136 meters/442 feet compared to 66.5m /218 feet.










One of the things I love about this part of the Caribbean is you never know who, or what(!!) is going to drop the pick in your bay.


----------



## hpeer (May 14, 2005)

St Barts?


----------



## MarkofSeaLife (Nov 7, 2010)

Simpson Bay, Sint Maarten (Dutch side). Sorry, I should have put that in.


----------



## MikeOReilly (Apr 12, 2010)

Cool... Brought to mind this group of photos I took while coming down the St. Lawrence in 2017. There was a parade of tall ships to celebrate Canada's 150 anniversary, so I got a front-row seat to the show as they sailed by. Not nearly as impressive, or as good as yours Mark, but contrasts.


----------



## MarkofSeaLife (Nov 7, 2010)

They all look amazing. I like the second one down. It looks tiny. Might be parallax error but it looks far to small for the sea. Courageous men in those days.


----------



## paulk (Jun 2, 2000)

We had a similar thing in Pulpit Harbor, ME.








The Arctic-Exploring schooner Bowdoin,








and the Spirit of Bermuda


----------



## VIEXILE (Jan 10, 2001)

This thing went by the house on St. Thomas in either 2019 or 2020. Under full sail. For the life of me, I couldn't figure out what it was. Too stunned to take any photos.


----------



## SanderO (Jul 12, 2007)




----------



## rbrasi (Mar 21, 2011)

MarkofSeaLife said:


> Might be parallax error but it looks far too small for the sea.


That's the first use of the term 'Parallax' that I've seen since film school! Thanks for dropping that! I would say that is more "Forced Perspective' though...


----------



## MikeOReilly (Apr 12, 2010)

MarkofSeaLife said:


> They all look amazing. I like the second one down. It looks tiny. Might be parallax error but it looks far to small for the sea. Courageous men in those days.


It's a deeply zoomed image, with the modern sloop in the foreground and the tall ship behind. It was a big sloop, and a small tall ship, but I think the huge apparent difference is an optical illusion.


----------



## capttb (Dec 13, 2003)

Parallax error ? What's that?


----------



## hpeer (May 14, 2005)

My boat….
And NOT my boat…
Halifax


----------



## paulk (Jun 2, 2000)

Nice! Good thing they parked close by or you wouldn't have been able to see them.


----------



## emcentar (Apr 28, 2009)

Idem sailboat race in Upper St.
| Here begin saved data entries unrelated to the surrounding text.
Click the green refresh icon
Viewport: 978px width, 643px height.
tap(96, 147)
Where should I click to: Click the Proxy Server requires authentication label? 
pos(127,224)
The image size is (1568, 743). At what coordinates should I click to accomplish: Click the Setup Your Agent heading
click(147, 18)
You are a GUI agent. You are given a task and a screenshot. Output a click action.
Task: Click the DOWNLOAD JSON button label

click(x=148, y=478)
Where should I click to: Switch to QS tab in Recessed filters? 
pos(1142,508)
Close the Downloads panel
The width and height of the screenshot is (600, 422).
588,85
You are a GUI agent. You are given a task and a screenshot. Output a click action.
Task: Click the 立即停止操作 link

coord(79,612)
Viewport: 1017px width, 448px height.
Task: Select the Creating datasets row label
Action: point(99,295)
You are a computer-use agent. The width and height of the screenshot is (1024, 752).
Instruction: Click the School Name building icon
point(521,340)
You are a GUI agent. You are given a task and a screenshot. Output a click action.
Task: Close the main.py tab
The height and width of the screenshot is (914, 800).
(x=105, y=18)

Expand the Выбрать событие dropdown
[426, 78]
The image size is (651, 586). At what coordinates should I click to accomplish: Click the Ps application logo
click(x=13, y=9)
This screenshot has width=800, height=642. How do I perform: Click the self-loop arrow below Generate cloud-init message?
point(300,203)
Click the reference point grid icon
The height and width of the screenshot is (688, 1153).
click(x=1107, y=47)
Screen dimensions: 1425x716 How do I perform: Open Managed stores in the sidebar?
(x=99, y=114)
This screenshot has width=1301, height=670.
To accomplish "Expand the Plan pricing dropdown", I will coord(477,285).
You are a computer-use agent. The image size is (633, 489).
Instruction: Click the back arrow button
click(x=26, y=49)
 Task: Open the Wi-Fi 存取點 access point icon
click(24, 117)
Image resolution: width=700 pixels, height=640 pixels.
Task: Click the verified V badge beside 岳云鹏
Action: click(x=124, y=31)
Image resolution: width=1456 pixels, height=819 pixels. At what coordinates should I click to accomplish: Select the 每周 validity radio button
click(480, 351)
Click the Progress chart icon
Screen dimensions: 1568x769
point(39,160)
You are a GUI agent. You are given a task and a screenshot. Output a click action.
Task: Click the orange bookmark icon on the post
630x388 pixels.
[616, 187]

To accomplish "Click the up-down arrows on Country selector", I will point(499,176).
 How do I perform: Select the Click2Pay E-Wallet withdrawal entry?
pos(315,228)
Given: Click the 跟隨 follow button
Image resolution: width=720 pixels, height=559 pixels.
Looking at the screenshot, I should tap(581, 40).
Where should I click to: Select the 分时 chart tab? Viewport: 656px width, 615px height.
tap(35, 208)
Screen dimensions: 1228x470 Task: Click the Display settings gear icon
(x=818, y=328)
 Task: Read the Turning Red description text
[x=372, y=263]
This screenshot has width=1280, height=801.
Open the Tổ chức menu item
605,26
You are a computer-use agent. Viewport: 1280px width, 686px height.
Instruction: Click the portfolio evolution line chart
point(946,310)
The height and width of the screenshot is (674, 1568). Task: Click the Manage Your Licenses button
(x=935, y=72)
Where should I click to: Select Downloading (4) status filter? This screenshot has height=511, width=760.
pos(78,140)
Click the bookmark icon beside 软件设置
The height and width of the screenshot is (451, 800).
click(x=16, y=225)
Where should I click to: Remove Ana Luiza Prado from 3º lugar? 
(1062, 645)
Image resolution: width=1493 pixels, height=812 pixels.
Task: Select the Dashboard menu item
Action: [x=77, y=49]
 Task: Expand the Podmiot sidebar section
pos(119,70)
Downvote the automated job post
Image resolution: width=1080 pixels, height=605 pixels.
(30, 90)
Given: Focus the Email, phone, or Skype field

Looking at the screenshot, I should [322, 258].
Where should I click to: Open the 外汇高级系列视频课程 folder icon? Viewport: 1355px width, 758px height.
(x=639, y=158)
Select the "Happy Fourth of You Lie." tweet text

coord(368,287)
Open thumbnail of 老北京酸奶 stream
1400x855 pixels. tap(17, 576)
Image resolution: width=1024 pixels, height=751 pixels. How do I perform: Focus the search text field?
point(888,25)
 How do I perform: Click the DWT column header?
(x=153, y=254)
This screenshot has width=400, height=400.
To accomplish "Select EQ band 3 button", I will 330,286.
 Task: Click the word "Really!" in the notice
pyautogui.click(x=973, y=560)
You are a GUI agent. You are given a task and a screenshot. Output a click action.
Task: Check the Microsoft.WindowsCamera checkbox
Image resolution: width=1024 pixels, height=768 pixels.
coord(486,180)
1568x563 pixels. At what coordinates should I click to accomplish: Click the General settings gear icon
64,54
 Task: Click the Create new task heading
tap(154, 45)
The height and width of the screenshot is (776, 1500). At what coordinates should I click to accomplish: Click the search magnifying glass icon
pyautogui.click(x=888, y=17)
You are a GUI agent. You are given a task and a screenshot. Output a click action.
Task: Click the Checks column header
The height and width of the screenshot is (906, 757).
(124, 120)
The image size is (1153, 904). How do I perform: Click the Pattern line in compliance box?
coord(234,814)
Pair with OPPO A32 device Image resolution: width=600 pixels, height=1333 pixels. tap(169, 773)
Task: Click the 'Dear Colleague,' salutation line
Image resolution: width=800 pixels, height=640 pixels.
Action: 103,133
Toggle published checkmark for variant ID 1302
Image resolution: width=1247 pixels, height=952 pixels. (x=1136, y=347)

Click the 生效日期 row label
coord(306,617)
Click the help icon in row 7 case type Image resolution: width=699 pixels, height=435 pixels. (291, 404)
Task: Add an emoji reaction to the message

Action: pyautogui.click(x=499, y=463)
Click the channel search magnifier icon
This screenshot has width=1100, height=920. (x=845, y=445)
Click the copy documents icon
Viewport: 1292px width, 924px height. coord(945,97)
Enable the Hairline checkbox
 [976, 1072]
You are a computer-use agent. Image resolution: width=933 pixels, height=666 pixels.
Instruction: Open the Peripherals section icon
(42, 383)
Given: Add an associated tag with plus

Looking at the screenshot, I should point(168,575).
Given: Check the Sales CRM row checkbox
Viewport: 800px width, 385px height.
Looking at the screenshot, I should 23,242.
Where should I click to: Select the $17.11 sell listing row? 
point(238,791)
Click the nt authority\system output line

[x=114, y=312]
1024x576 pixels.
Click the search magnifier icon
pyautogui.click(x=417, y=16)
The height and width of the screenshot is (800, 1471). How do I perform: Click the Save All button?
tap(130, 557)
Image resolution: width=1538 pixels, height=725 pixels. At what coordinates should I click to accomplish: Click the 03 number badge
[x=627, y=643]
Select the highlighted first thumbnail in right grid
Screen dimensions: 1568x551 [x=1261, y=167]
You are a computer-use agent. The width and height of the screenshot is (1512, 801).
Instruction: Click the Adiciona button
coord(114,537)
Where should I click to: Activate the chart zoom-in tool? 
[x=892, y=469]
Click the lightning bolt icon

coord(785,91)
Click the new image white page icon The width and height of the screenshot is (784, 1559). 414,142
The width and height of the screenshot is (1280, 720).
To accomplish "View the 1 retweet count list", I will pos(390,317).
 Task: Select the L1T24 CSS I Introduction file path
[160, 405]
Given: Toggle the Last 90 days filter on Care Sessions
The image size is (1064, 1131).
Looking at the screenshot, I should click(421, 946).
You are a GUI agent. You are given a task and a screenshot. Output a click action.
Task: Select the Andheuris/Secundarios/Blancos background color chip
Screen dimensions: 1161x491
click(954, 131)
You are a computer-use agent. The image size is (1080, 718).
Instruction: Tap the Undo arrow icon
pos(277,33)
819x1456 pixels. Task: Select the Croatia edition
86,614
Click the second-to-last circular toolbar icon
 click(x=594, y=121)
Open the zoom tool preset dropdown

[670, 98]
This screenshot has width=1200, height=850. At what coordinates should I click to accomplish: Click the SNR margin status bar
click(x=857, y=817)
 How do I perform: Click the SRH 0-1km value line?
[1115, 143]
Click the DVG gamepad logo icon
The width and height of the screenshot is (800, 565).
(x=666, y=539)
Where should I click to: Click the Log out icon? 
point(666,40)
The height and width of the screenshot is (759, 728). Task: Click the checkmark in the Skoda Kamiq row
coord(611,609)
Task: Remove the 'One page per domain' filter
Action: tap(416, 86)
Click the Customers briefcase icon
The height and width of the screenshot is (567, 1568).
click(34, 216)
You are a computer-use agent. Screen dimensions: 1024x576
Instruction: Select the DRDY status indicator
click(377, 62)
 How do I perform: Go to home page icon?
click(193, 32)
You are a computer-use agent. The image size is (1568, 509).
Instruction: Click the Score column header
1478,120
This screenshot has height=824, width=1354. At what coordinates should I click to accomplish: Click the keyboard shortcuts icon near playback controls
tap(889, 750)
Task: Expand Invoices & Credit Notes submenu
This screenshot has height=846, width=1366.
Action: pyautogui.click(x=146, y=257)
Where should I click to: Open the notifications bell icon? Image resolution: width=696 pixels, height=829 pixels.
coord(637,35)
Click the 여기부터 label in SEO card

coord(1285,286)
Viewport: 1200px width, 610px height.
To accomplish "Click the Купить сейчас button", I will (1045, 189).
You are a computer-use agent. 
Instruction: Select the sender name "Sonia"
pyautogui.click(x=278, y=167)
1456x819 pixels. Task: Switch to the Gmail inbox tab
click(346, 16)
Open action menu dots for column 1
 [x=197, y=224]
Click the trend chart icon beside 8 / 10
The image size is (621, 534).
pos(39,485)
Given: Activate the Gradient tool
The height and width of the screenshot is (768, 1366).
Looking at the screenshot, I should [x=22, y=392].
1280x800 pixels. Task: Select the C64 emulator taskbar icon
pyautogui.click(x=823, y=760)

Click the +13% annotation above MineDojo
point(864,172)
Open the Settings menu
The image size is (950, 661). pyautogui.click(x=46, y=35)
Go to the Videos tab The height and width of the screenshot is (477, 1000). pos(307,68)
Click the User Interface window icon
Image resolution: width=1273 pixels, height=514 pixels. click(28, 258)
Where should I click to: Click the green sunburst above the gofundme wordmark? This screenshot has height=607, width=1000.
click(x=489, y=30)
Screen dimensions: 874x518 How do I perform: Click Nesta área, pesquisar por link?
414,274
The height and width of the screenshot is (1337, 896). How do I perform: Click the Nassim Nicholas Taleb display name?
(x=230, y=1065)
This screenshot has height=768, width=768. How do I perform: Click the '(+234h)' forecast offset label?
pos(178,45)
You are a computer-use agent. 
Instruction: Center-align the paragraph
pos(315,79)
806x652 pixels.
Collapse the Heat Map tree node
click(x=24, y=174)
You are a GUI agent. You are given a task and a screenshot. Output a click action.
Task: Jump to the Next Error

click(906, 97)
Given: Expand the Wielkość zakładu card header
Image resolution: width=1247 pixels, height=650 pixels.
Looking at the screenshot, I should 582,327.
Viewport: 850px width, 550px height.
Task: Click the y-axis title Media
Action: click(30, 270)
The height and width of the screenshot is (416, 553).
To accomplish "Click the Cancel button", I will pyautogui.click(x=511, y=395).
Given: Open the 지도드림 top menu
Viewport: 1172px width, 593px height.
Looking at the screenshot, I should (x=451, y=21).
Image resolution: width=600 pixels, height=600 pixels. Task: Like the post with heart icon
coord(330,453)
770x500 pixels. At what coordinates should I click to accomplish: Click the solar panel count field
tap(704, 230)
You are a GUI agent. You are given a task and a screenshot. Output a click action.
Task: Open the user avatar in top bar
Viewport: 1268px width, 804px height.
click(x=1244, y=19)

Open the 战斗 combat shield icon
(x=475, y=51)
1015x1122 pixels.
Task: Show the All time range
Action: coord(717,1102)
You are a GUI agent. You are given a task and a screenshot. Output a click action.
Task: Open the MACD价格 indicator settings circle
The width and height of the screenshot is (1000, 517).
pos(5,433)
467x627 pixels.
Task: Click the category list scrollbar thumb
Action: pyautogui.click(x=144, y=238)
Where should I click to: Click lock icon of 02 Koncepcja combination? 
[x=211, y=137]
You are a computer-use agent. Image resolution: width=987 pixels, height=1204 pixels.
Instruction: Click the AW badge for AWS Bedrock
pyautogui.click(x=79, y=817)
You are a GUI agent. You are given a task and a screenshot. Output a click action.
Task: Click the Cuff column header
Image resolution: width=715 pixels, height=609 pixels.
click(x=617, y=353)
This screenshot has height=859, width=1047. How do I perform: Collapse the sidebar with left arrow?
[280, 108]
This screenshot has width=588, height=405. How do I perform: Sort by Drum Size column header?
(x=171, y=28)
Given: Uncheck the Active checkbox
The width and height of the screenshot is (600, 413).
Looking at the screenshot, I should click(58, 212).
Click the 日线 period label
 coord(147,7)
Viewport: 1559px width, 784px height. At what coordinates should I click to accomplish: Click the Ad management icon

Regis Lake, New York from my canoe
Sailing World article about these boats: The Idems of Regis Lake


----------



## paulk (Jun 2, 2000)

We had a visitor pass by our mooring a while back.


----------



## SV Siren (Mar 8, 2013)

Tall ship visit to the Great Lakes 2017


----------



## SV Siren (Mar 8, 2013)

Picture from 1975, Holland Michigan, the HMS Dolphin, owned by Hollis Baker, a furniture company owner. He had it custom built for himself, including working cannons which they fired on weekends. Sadly, I have no idea what became of her, and few pictures are available even on the web...but here's mine anyways.


----------



## paulk (Jun 2, 2000)

If you're going retro... We came across this guy, heading to New York in a hurry, on an outing with my colleagues. The fun part was seeing the transom with no name written. 🌙 was all that was there.


----------



## MarkofSeaLife (Nov 7, 2010)

Some of those old sailing ships must have sailed like a brick.


----------



## paulk (Jun 2, 2000)

They'd better have. Un brick is a French brig.


----------



## MarkofSeaLife (Nov 7, 2010)

I didn't know that!


----------



## MikeOReilly (Apr 12, 2010)

We sailed past this vessel somewhere between Montreal and Trois-Rivières when coming down the St. Lawrence. We later shared an anchorage with them. They were a youngish couple on their home-built boat, off on an adventure.


----------



## Arcb (Aug 13, 2016)

paulk said:


> If you're going retro... We came across this guy, heading to New York in a hurry, on an outing with my colleagues. The fun part was seeing the transom with no name written. 🌙 was all that was there.
> View attachment 142051


Replica of Henry Hudsons Half Moon, hence, the crescent moon. I sailed on her briefly in the early 90s.


----------



## capttb (Dec 13, 2003)

Not a clue who these guys were and no obvious reason for them to be beating up coast off Laguna Beach, wool Pea Coats and caps. Don't see that much in Orange County.


----------



## boatpoker (Jul 21, 2008)

Some years back (2002 ?) we cruised right into the movie set of Pirates of the Caribbean on our 37' C&C trawler.
We got a tour of the ship !


----------



## boatpoker (Jul 21, 2008)

Ok ... one more (I got a million of em' )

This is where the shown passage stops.